Outside the UK, it’s a similarly murky picture. After the Leave vote, some mainland European business schools were chomping at the bit over Brexit, readying to pick off students and staff previously bound for the UK. For non-UK business schools, Brexit only brought good things.

Two years on, Anne Sinnott, dean of Dublin City University Business School, says the reality is different. She’s seen the school attract UK students who would have previously stayed in the UK. She’s seen a huge number of UK-based staff applying for professorships—around a 33% increase in the past year.

But there are problems too. “While Ireland may become a magnet for talented academics and researchers, UK and Irish research institutions collaborate extensively. There are more than 900 collaborative links between Irish and UK researchers under EU Horizon 2020,” Anne explains.

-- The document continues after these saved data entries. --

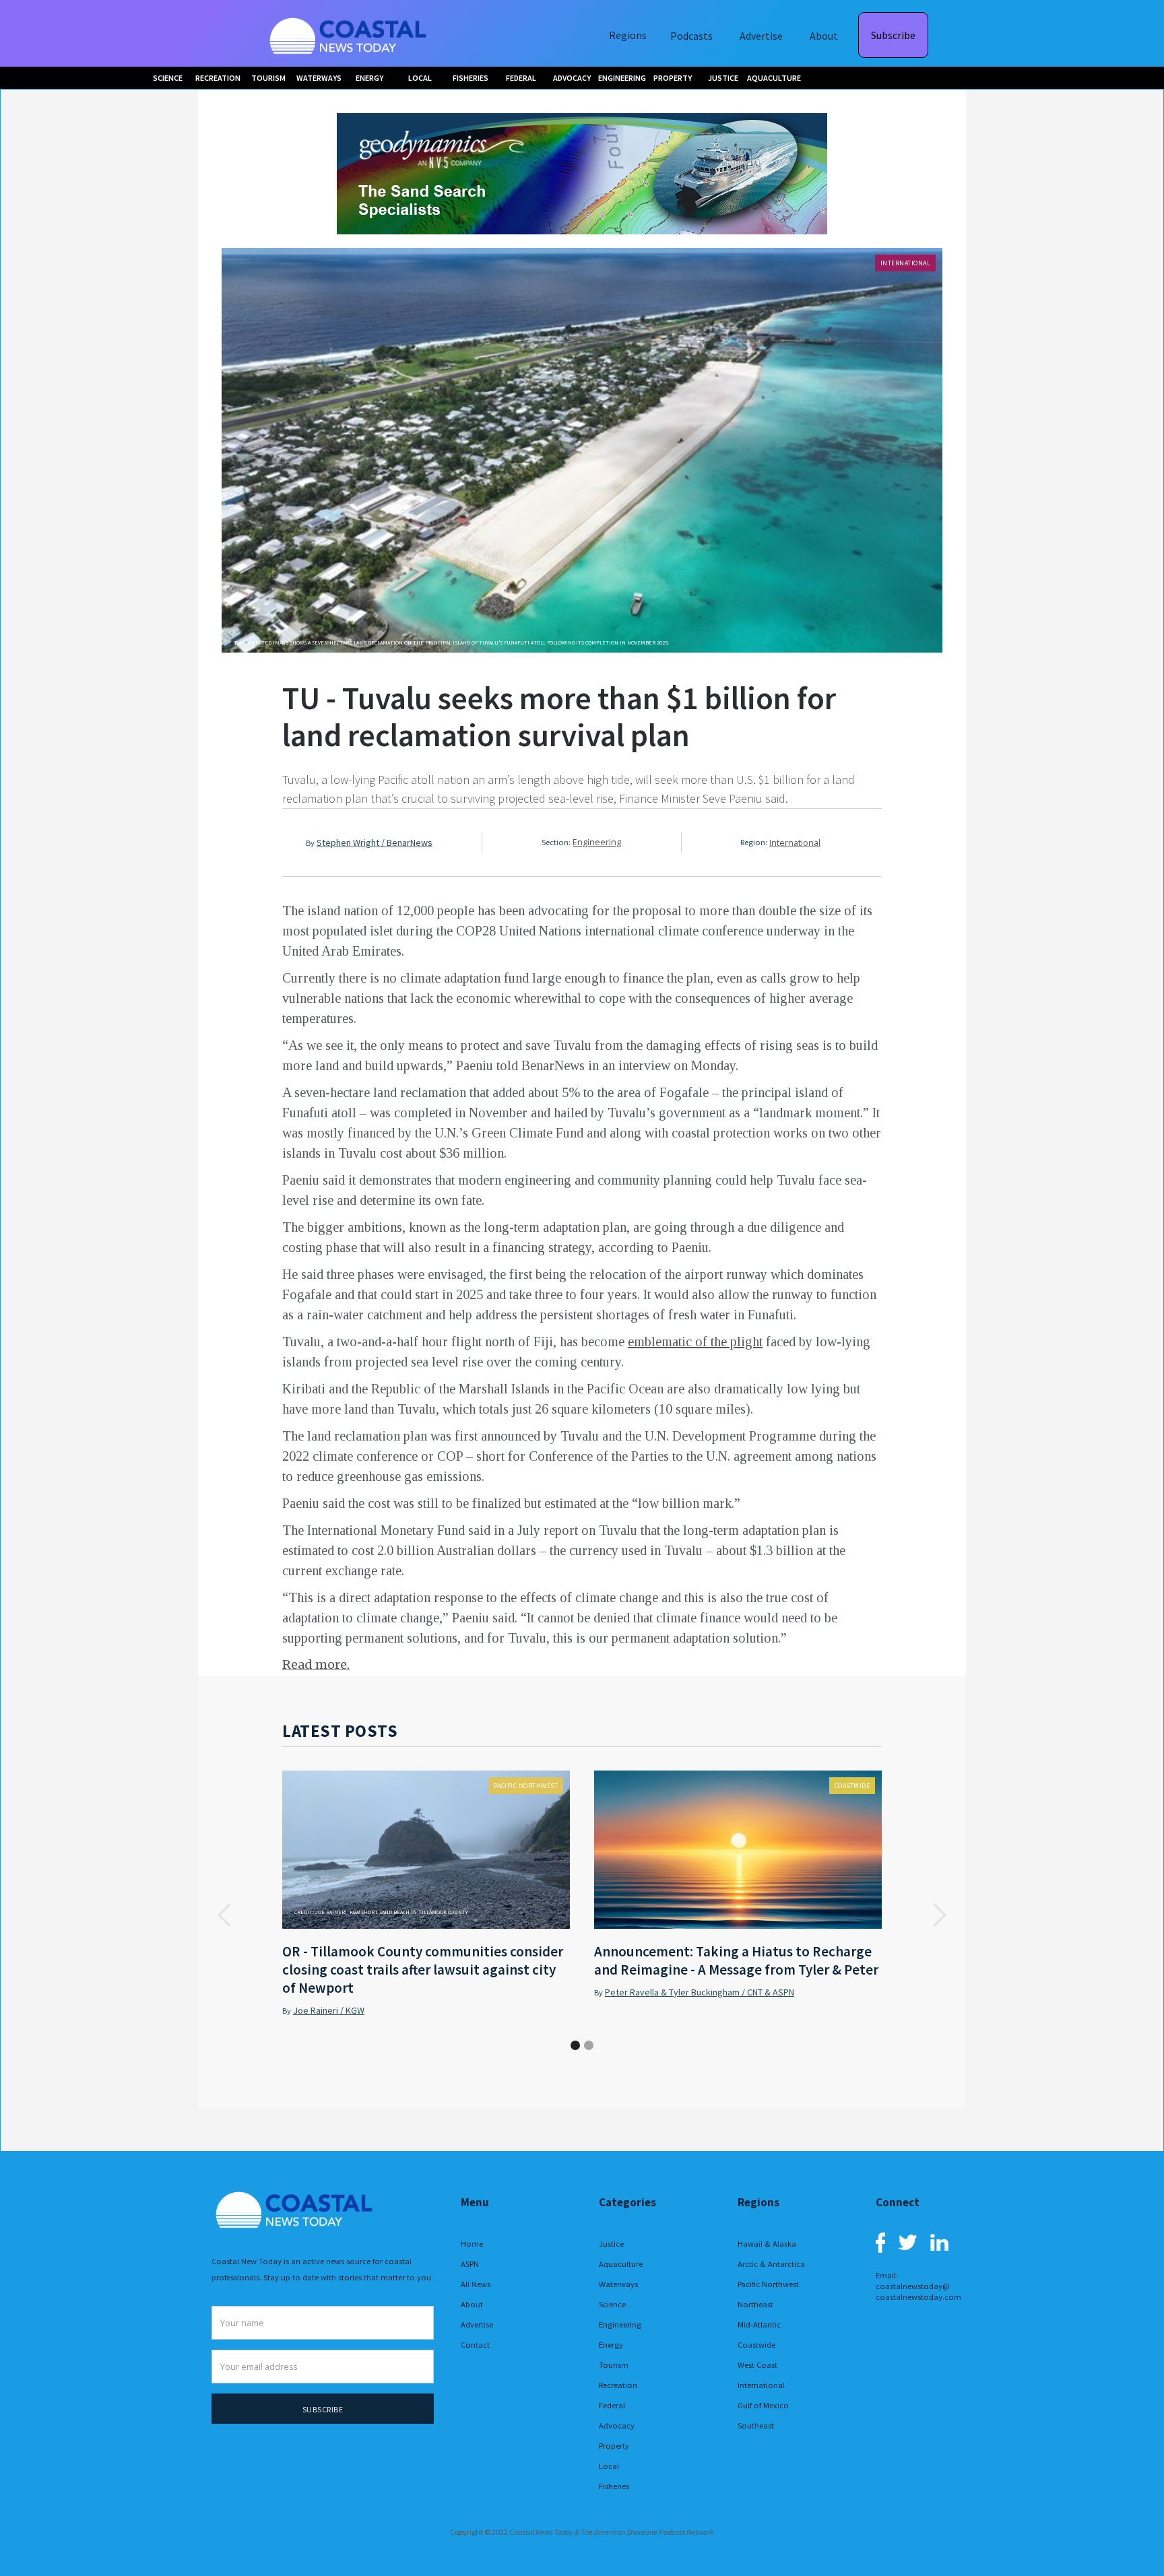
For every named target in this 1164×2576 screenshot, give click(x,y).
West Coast (757, 2365)
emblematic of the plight (695, 1341)
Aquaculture (621, 2264)
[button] (225, 1916)
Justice (611, 2244)
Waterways (618, 2284)
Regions (628, 35)
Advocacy (617, 2425)
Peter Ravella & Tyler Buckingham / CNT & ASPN (699, 1992)
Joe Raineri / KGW (328, 2010)
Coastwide (852, 1785)
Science (612, 2304)
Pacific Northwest (526, 1785)
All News (475, 2284)
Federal (612, 2405)
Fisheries (614, 2486)
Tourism (613, 2365)
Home (472, 2244)
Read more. (316, 1664)
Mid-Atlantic (759, 2324)
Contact (475, 2345)
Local (609, 2466)
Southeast (756, 2425)
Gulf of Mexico (763, 2405)
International (905, 263)
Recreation (618, 2385)
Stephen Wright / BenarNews (374, 842)
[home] (349, 33)
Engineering (597, 842)
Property (614, 2446)
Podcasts (691, 35)
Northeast (755, 2304)
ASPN (470, 2264)
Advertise (761, 35)
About (824, 35)
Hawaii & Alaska (767, 2244)
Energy (611, 2345)
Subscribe (893, 35)
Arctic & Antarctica (771, 2264)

“If UK institutions and researchers can no longer access this funding, given the strong history of collaboration with UK universities in research this will impact Irish institutions [too].”

Most European business schools have reported an uplift in application numbers since Brexit, with more diverse pools of applicants putting different schools on their target lists. Even at WU Executive Academy, an Austria-based school offering part-time programs for experienced professionals, dean Barbara Stöttinger has seen a change.

“We are seeing more students coming in from more remote places,” she says. “On our current EMBA cohort, we have people from Japan, Korea, Egypt, and Argentina. We didn’t see such a diversity of nationalities in our previous cohorts to the same extent.”

Desi Schmitt, international relations director France’s Audencia Business School, has some sympathy for her fellow institutions across the English Channel.

“The reality is that nothing has changed for students [in the UK],” she says. “They benefit from everything they benefitted from before Brexit was voted. UK universities have not changed their policy for international student admissions and they continue to adhere to the Erasmus charter and in fact are exemplary in its application.

“[But] just like the stock market, [where] hearsay and rumors can make the stock go up or down, in our educational industry, one of the impacts that Brexit has had is that more international students are opting to study in continental Europe and therefore we have seen a notable increase in the past two years in international student admissions throughout our programs.”

For now, it’s the bad press and uncertainty associated with Brexit, rather than Brexit itself, which has impacted business schools across the UK and Europe. In 12 months’ time, after the UK officially leaves the EU on March 29th 2019, it could be a different story.